> **ASSIGNMENT**
Determine the number of lines in the data below that hold "Select"; give nothing but that number.

=== Begin Enclosure ===

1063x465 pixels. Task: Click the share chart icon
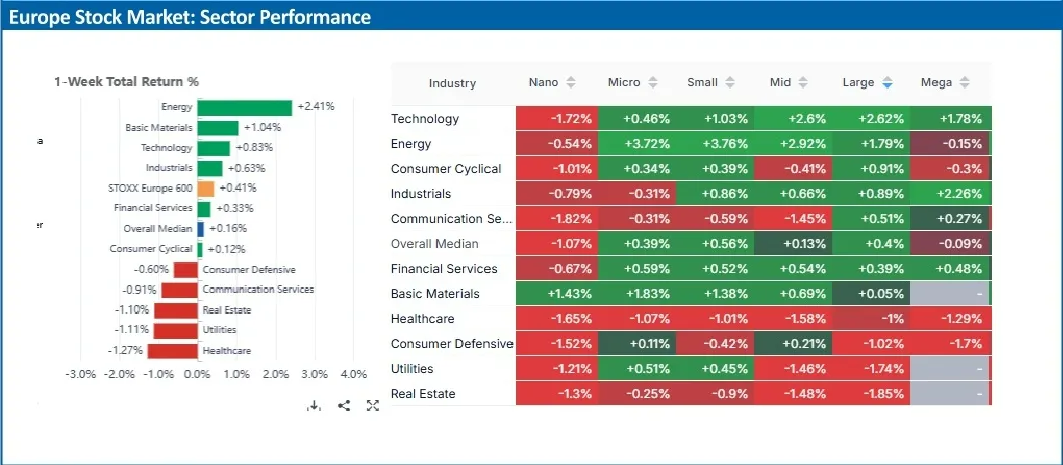pos(344,405)
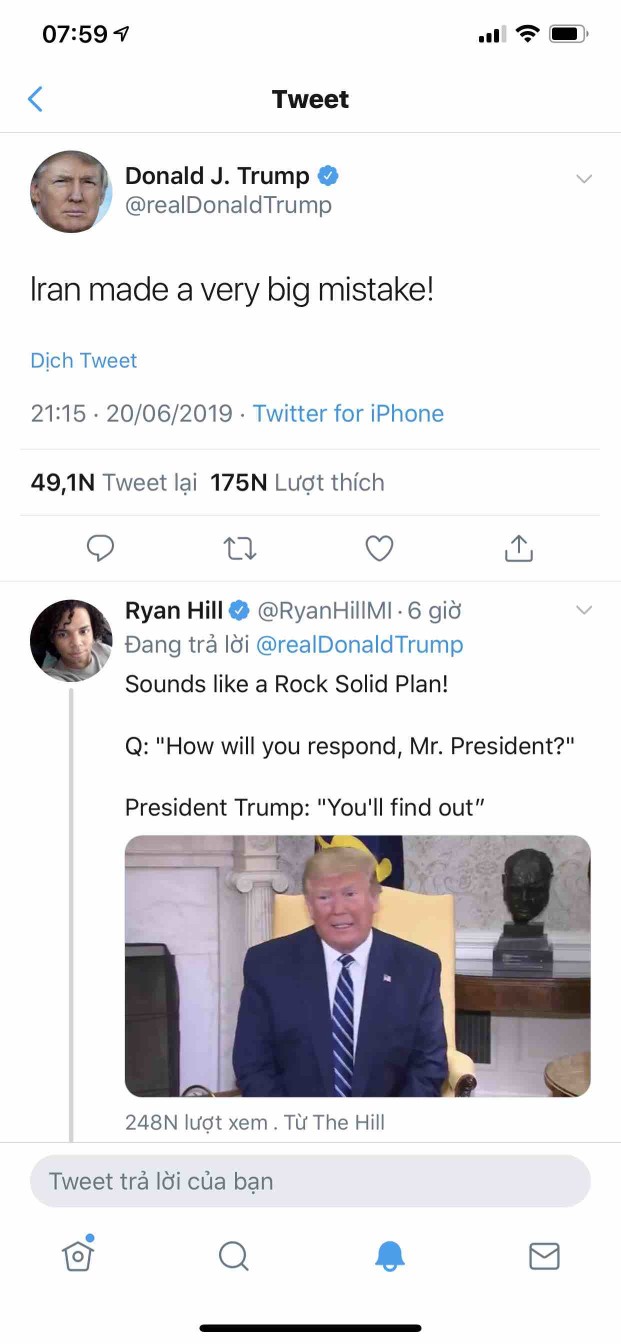This screenshot has width=621, height=1344.
Task: Open Direct Messages envelope tab
Action: click(x=544, y=1255)
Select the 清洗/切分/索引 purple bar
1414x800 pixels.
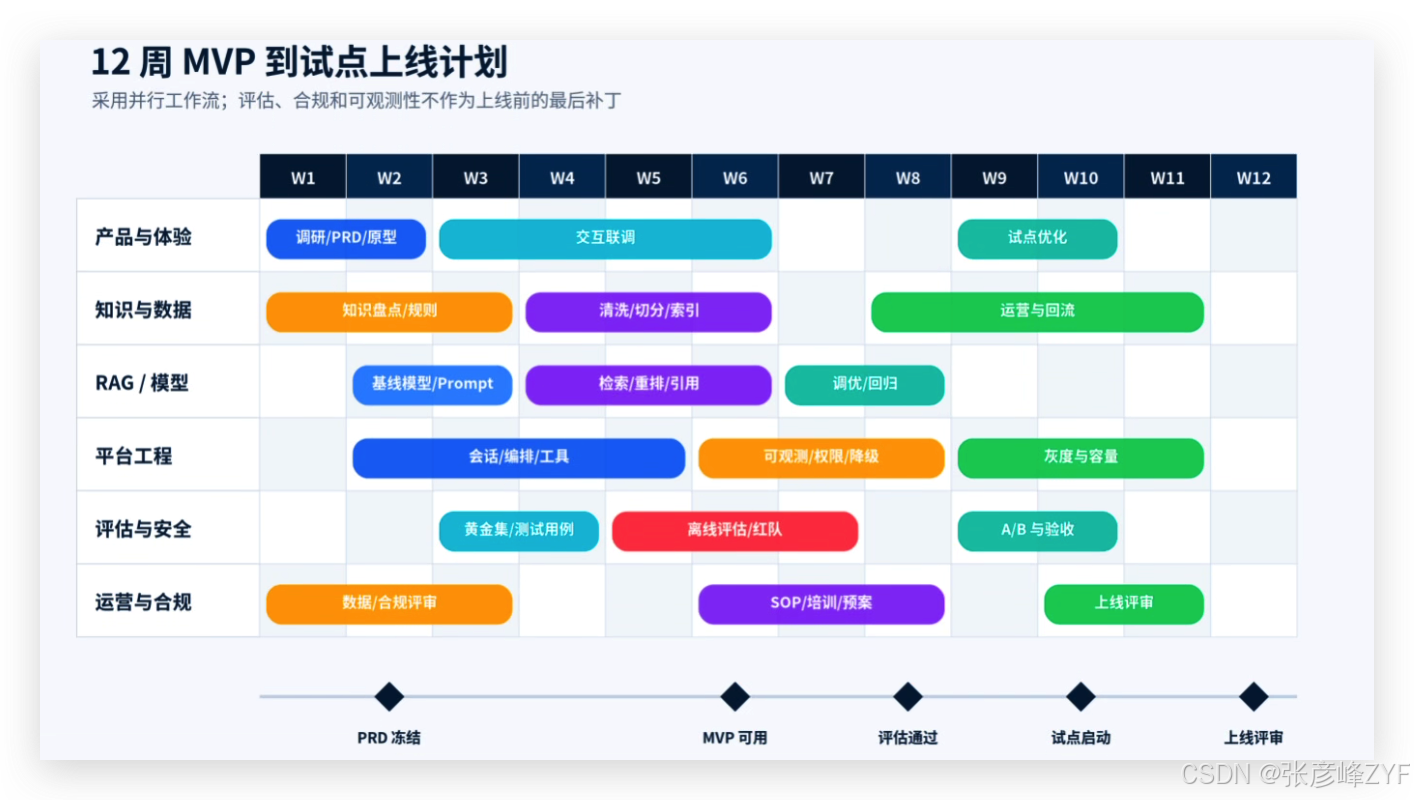[x=649, y=312]
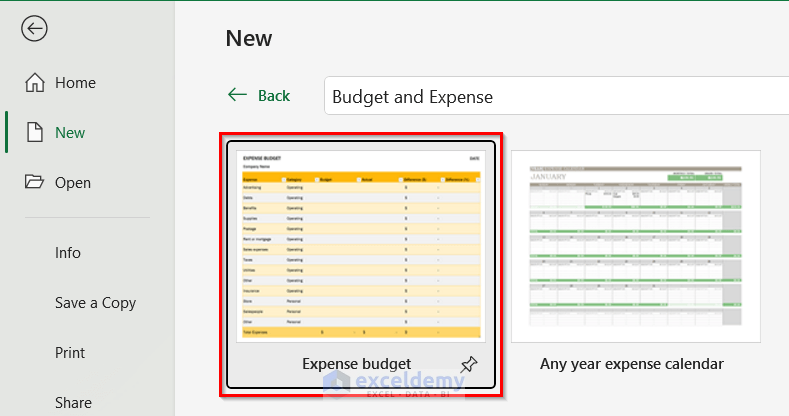Screen dimensions: 789x416
Task: Open the Share option
Action: (73, 402)
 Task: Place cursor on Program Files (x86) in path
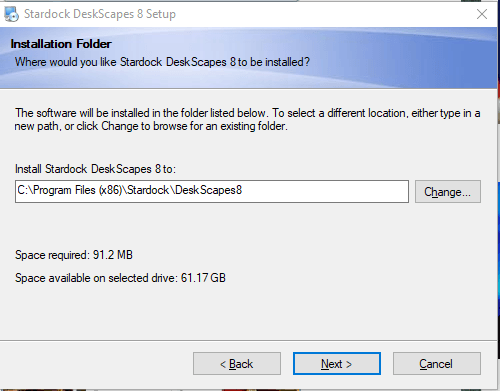[78, 190]
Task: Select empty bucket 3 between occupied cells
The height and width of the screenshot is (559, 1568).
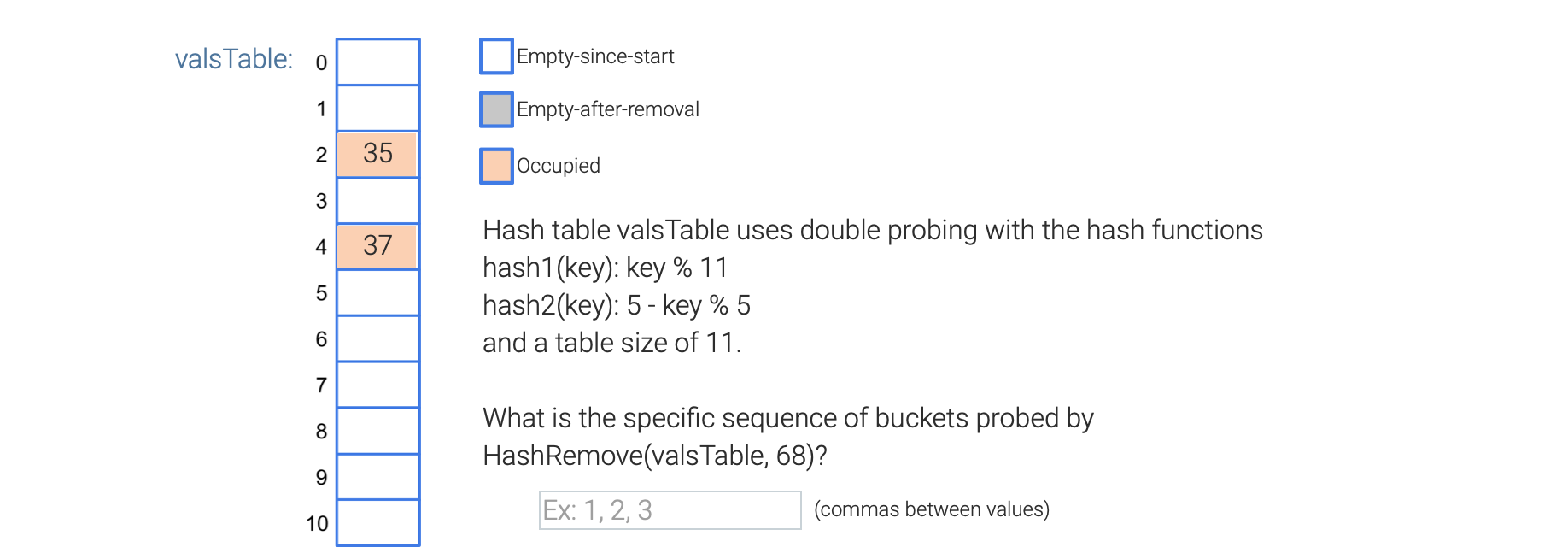Action: pos(377,201)
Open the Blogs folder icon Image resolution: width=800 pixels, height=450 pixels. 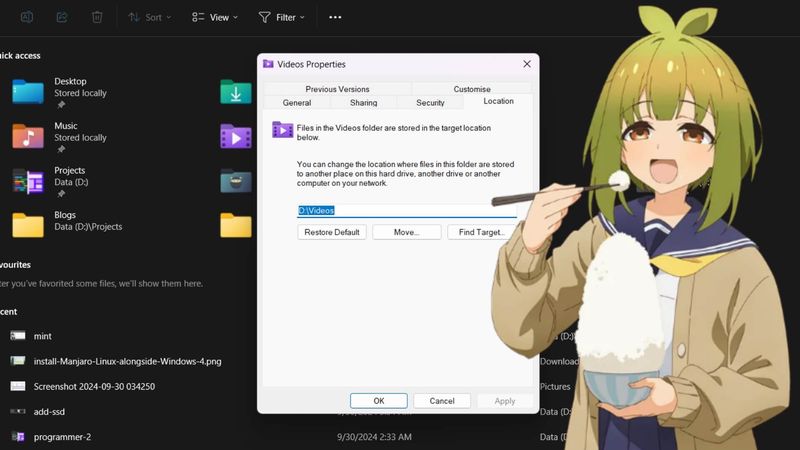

=== End Enclosure ===

> **EXERCISE OUTPUT**
2